L'uomo si era rivolto all'istituto bancario per verificare che l'acquirente avesse la copertura economica necessaria. Dopo ampie rassicurazioni, però, scoprì di essere stato truffato

Pubblicato il - 08 settembre 2018 - 08:58

TRENTO. Truffato nella vendita dell'auto ora sarà la banca a dover risarcire per l'accaduto. I fatti risalgono al 2014 e il protagonista è un uomo, oggi defunto, che all'epoca era pensionato. La sua intenzione era quella di vendere la propria auto per pagarsi le cure mediche. Per questa ha deciso di mettere degli annunci su alcuni siti internet.

 

Ad un certo punto, proprio grazie ad uno di questi annunci, il pensionato era stato contattato da un acquirente che gli aveva spiegato di essere interessato all'acquisto dell'auto, una Mercedes.

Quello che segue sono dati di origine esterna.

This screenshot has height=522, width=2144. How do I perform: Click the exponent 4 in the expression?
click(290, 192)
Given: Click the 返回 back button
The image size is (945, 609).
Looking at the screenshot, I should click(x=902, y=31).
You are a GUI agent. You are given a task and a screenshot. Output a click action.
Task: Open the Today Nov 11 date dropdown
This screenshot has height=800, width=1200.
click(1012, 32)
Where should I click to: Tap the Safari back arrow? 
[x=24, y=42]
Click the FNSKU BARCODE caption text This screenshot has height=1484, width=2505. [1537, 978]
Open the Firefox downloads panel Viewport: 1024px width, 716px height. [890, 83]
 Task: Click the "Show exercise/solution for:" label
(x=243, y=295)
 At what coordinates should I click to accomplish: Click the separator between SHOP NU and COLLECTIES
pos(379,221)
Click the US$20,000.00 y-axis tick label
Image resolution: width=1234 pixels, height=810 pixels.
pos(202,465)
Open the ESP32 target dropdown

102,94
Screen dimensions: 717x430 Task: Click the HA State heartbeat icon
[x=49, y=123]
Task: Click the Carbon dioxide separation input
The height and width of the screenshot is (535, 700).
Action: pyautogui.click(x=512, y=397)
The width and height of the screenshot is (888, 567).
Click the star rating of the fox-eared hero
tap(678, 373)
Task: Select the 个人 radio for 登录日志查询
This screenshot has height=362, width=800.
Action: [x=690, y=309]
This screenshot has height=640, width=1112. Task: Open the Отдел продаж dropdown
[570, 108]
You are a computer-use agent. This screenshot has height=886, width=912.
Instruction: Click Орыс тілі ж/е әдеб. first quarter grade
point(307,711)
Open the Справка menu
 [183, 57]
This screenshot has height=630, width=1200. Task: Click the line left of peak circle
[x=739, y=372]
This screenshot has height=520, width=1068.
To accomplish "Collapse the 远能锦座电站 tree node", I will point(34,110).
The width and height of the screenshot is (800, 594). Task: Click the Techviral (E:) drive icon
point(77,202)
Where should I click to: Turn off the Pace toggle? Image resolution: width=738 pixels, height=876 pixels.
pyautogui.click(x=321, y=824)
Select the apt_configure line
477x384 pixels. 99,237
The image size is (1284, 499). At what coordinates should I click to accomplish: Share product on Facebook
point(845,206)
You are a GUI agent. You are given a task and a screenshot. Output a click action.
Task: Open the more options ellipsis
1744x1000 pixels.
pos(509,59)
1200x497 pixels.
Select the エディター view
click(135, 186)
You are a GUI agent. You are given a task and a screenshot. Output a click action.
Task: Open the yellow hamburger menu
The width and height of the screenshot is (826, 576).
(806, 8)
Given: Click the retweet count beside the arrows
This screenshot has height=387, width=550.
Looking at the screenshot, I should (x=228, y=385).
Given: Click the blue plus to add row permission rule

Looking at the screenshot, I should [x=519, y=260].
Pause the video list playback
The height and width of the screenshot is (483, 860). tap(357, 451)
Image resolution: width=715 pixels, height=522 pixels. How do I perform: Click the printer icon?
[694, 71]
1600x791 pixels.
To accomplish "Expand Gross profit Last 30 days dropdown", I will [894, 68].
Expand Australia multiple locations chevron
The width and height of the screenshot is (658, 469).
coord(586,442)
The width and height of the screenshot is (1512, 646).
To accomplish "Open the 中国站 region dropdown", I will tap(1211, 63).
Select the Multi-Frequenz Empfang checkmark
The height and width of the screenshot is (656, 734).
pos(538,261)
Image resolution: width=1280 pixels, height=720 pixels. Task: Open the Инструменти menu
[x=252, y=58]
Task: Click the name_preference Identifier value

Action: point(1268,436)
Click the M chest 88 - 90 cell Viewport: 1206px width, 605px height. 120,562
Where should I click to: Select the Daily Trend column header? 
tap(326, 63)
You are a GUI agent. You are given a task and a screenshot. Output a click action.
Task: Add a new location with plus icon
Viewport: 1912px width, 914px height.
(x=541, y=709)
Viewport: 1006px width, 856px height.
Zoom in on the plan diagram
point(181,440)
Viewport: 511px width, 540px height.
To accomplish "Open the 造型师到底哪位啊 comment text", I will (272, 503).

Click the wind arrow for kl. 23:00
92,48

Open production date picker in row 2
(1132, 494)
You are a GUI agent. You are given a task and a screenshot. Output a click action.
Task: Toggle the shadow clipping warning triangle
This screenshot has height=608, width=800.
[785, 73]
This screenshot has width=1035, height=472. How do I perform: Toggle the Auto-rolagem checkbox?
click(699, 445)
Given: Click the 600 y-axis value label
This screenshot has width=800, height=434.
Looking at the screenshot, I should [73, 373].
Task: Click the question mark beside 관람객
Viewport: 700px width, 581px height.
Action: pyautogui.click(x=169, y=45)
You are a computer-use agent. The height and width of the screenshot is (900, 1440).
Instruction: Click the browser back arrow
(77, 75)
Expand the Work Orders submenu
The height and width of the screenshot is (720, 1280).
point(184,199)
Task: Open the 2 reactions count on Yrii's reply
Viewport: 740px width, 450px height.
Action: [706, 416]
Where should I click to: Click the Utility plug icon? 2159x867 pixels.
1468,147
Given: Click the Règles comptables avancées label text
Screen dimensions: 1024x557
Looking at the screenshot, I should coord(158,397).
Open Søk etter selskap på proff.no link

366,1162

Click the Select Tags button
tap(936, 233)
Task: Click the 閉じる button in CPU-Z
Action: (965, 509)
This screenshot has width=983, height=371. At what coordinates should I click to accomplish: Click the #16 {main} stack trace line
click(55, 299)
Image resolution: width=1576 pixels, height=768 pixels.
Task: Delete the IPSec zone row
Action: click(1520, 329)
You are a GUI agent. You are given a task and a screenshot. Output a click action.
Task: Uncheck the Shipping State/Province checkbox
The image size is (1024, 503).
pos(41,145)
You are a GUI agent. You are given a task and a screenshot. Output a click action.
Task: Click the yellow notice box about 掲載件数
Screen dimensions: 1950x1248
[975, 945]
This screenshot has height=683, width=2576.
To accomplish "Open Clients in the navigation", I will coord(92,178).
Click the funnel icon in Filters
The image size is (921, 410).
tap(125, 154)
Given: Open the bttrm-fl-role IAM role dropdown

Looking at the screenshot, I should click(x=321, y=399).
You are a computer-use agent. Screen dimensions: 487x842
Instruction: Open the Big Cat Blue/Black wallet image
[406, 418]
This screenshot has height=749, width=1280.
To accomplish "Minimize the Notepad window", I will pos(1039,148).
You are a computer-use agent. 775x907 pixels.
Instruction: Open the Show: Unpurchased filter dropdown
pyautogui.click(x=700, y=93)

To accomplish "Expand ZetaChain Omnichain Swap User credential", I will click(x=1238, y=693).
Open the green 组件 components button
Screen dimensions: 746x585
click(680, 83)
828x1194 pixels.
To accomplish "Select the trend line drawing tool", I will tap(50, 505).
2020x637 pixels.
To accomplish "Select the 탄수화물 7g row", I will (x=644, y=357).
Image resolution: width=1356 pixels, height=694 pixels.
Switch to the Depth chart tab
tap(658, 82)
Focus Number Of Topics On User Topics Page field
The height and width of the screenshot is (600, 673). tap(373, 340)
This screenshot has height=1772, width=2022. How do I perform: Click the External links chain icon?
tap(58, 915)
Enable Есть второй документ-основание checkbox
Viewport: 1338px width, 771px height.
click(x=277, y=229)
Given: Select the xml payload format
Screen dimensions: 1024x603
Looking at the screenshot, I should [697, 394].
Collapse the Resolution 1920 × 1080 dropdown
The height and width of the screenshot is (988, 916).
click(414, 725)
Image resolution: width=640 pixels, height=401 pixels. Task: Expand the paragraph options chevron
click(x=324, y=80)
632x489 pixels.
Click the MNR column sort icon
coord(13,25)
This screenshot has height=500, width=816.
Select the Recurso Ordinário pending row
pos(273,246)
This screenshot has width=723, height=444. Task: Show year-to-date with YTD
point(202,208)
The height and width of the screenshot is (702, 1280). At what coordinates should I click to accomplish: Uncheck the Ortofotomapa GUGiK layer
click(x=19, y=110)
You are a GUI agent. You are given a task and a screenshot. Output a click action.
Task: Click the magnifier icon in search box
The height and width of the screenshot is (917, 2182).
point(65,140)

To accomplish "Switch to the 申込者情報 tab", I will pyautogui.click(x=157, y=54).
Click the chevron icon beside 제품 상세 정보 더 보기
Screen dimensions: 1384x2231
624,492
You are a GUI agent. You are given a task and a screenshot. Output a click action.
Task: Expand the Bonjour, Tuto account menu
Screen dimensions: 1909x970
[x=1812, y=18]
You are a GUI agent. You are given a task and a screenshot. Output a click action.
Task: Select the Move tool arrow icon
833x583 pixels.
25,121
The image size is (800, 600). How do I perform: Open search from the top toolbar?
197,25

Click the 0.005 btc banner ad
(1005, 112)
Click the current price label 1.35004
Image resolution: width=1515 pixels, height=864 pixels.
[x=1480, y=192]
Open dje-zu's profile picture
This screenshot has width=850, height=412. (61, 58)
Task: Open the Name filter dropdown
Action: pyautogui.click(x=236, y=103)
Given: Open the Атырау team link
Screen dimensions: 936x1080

Il pagamento lo avrebbe fatto con un assegno o vaglia postale.

 

L'anziano, prima di concludere l'affare, decise di rivolgersi ad una banca, la ex cassa Rurale di Aldeno e Cadine per verificare che effettivamente l'acquirente avesse la disponibilità economica necessaria. Per fare tutto questo, però, dovette diventare cliente della banca.

 

Ecco allora che l'anziano con l'acquirente si sono recati in banca con il vaglia postale per effettuare le dovute verifiche. L'impiegata stava cercando il numero dell'ufficio postale a cui faceva riferimento il vaglia quando l'acquirente si offrì di darle il numero avendolo salvato sul cellulare.

 

L'impiega fece quindi la chiamata all'ufficio postale nel bergamasco e verificò che il titolo era valido. Da qui le ampie rassicurazioni per l'anziano e la decisione quindi di concludere l'affare con la consegna dell'auto all'acquirente e il versamento nel suo conto appena aperto in banca di 36 mila euro.

 

La vicenda, però, non finì bene. Poco tempo dopo, infatti, l'anziano venne a sapere che il vaglia incassato dalla banca era falso e che quando l'impiegata fece la chiamata per verificare, dall'altro capo della cornetta c'era un complice dell'acquirente.

 

La vicenda è finita ben presto in tribunale. La banca si disse fin da subito estranea al raggiro avendo effettuato le verifiche e sottolineando l'impossibilità da parte dell'impiegata di sapere che dall'altro capo della cornetta ci fosse un impostore.

 

Giustificazioni, queste, che non sono però servite. Il tribunale, infatti, ha deciso che la banca avrebbe dovuto verificare in maniera più attenta. Da qui la sentenza con l'obbligo di risarcire il pensionato.